-- START EXTRACT --
On Mon, Dec 17, 2012 at 2:33 PM, Alexander Block <abloc...@gmail.com> wrote:
> I did some research on deduplication in the past and there are some
> problems that you will face. I'll try to list some of them (for sure
> not all).
>
> On Mon, Dec 17, 2012 at 1:05 PM, Martin Křížek <martin.kri...@gmail.com> 
> wrote:
>> Hello everyone,
>>
>> my name is Martin Krizek. I am a student at Faculty of Information, Brno
>> University of Technology, Czech Republic. As my master's thesis I chose to 
>> work
>> on Online Deduplication for Btrfs.
>>
>> My goal is to study Btrfs design, the offline deduplication patch [1] and to
>> come up with a design for the online dedup, this semester. I will be
>> implementing
>> the feature next semester (spring, that is).
> The offline dedup patch is quite old and won't apply/compile anymore.
> You should probably look into the clone ioctl which basically does the
> same as the extent_same ioctl from the patch. Based on the clone ioctl
> you can at least learn how to "inject" existing extents into other
> inodes.

I am aware of this, thanks for pointing that out though.
-- END EXTRACT --
◆ EXERCISE 1: Return everything from "On Mon, Dec 17, 2012 at 2:33" down to "Deduplication for Btrfs." in the Btrfs deduplication email, copied word for word.
◆ EXERCISE 2:
Answer these questions about the Btrfs deduplication email:
(a) At which university is Martin Krizek a student?
(b) When does he plan to implement the feature?
(c) Which ioctl does Alexander Block suggest looking into?
◆ EXERCISE 3: Extend the Btrfs deduplication email past its last line.
-- START RAW DATA --
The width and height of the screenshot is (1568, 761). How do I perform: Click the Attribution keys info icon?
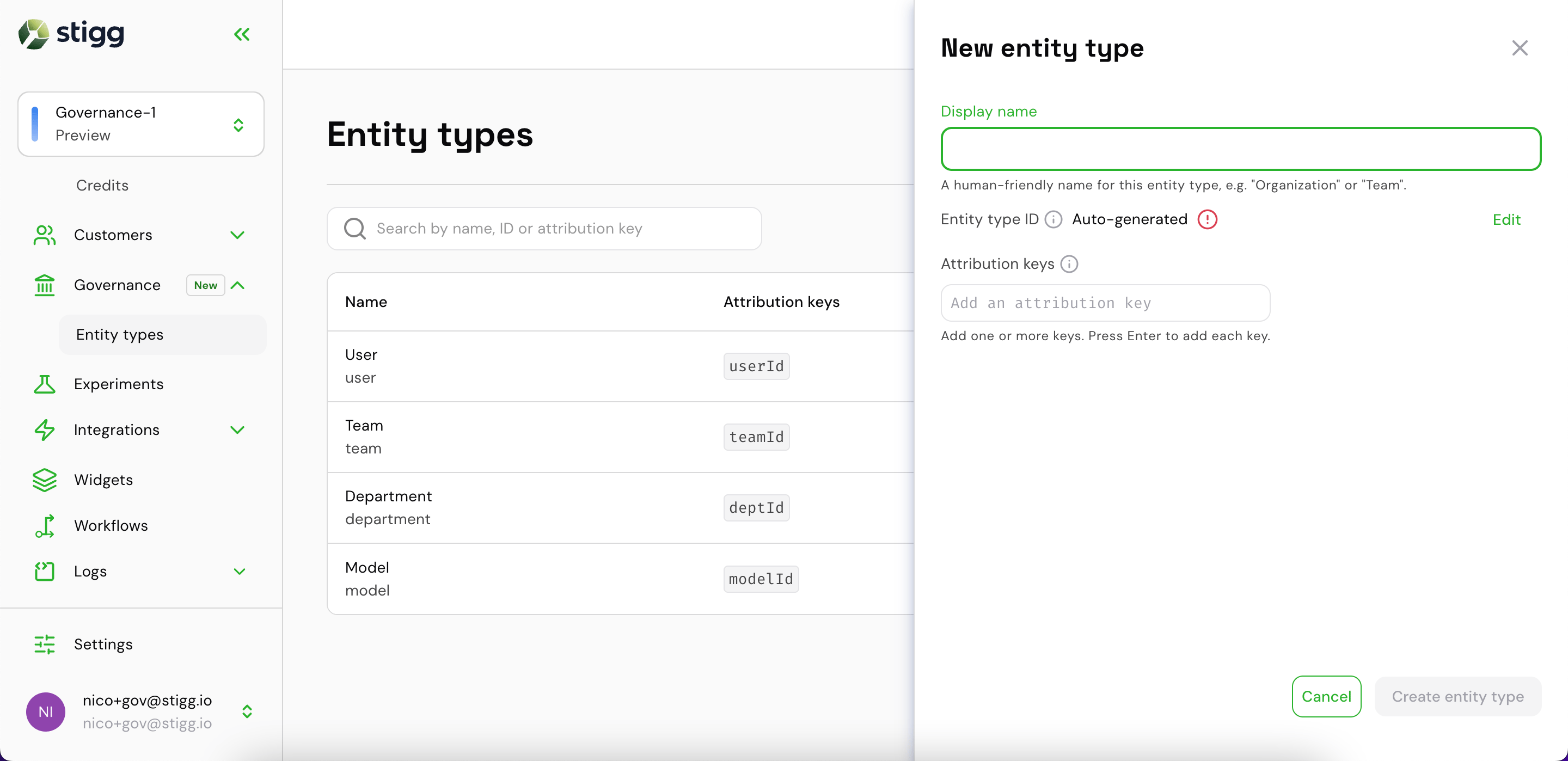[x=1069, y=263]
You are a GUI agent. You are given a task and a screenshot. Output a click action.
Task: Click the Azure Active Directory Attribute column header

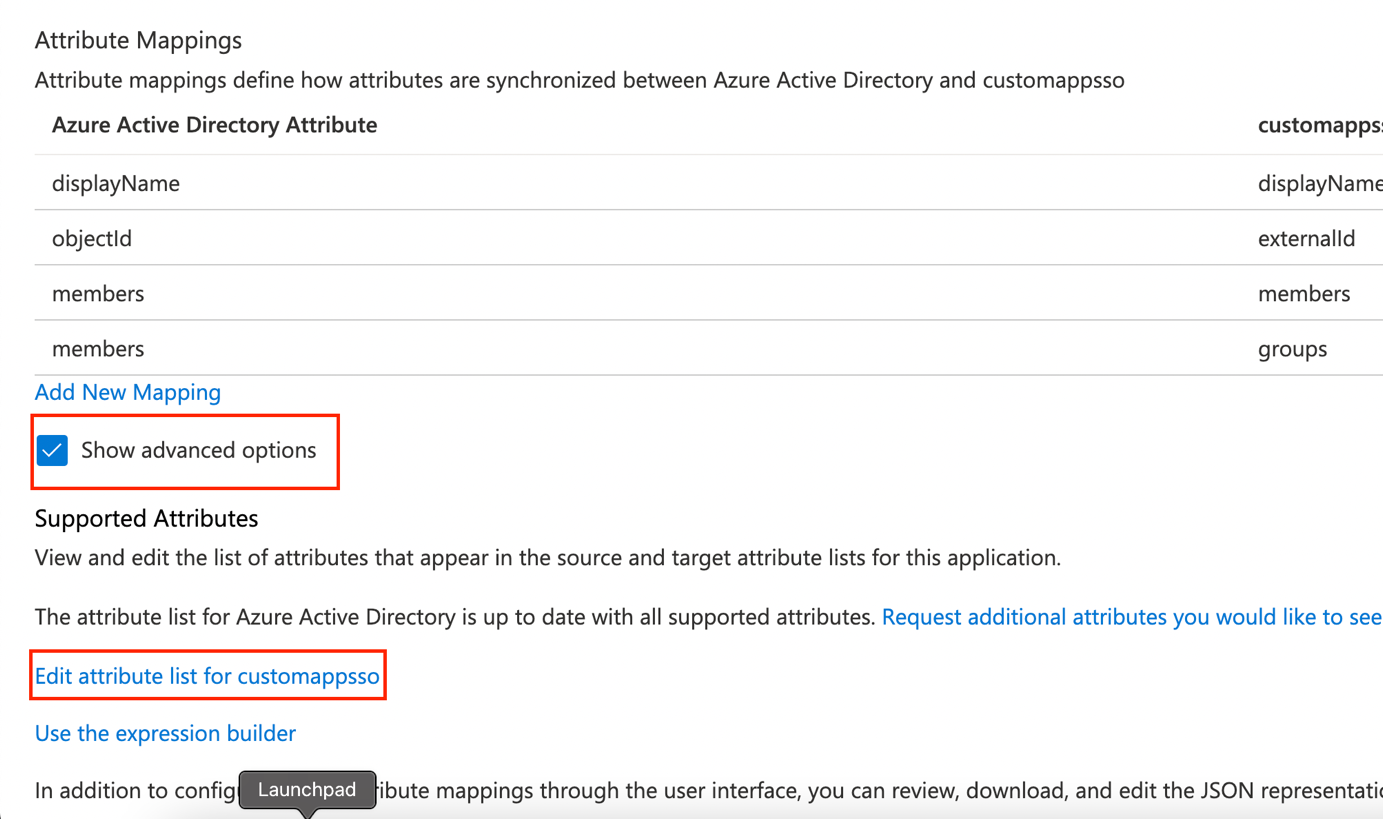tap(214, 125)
-- END RAW DATA --
-- START RAW DATA --
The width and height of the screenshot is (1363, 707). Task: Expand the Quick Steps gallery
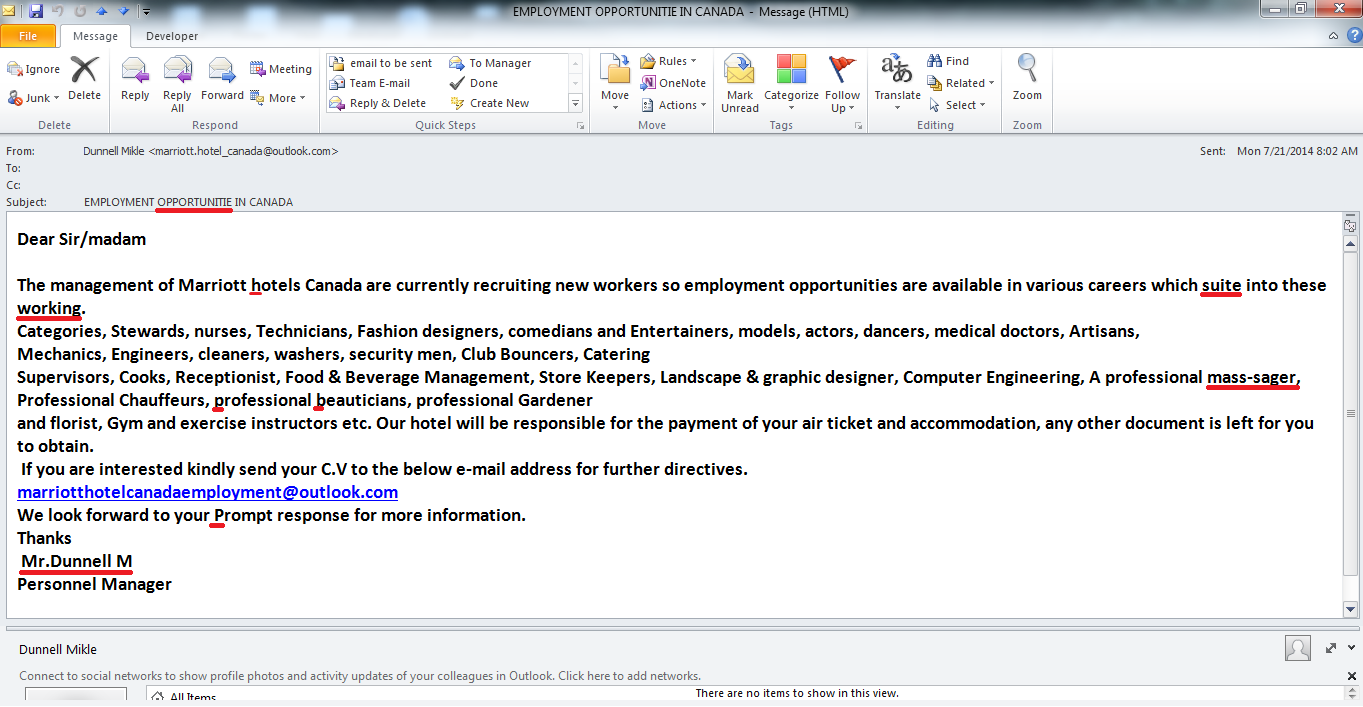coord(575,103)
-- END RAW DATA --
◆ EXERCISE OUTPUT 1:
On Mon, Dec 17, 2012 at 2:33 PM, Alexander Block <abloc...@gmail.com> wrote:
> I did some research on deduplication in the past and there are some
> problems that you will face. I'll try to list some of them (for sure
> not all).
>
> On Mon, Dec 17, 2012 at 1:05 PM, Martin Křížek <martin.kri...@gmail.com> 
> wrote:
>> Hello everyone,
>>
>> my name is Martin Krizek. I am a student at Faculty of Information, Brno
>> University of Technology, Czech Republic. As my master's thesis I chose to 
>> work
>> on Online Deduplication for Btrfs.

◆ EXERCISE OUTPUT 2:
(a) Brno University of Technology, Czech Republic (Faculty of Information)
(b) Next semester, in the spring
(c) The clone ioctl

◆ EXERCISE OUTPUT 3:
>>
>> I would like to shortly introduce my ideas on what I think the feature
>> should look
>> like.
>>
>> * Use cases
>> The two main use cases for the dedup are:
>> 1. virtual machine images
>> 2. backup servers
>>
>> * When to dedup
>> The choice of 'when to dedup' is not up to me as the master's thesis
>> specification
>> states "online". :)
>>
>> * What to dedup
>> I'd say the most reasonable is block-level deduplication as it seems the most
>> general approach to me.
> Here you have two options:
> 1. Based on the per volume tree where you'll find btrfs_file_extent
> items which point to the global extent tree.
> 2. Based on the global extent tree. By using the backref resolving
> code, you can find which volumes refer to these extents.

Agreed.

>>
>> * Controlling dedup
>> - turn on/off deduplication - specify subvolumes on which
>> deduplication is turned on
>>  (mount, ioctl - inherited),
>> - turn on/off byte-by-byte comparison of blocks that have same hashes
>> (mount, ioctl),
>> - deduplication statistics (ioctl)
> You'll get trouble when online dedup is turned on and off again. While
> it is offline, extents still get written, but you won't have your hash
> tree up-to-date. You'll need to find a way to update when dedup is
> online again, without too much performance loos while updating.

Well, yes.

>>
>> * Limitations
>> Not really limitations, but this is a list of situations when dedup will not
>> be triggered:
>> - encryption,
> I've already heard somewhere else that encryption+dedup is not
> possible but I don't understand why. Can someone explain this
> limitation?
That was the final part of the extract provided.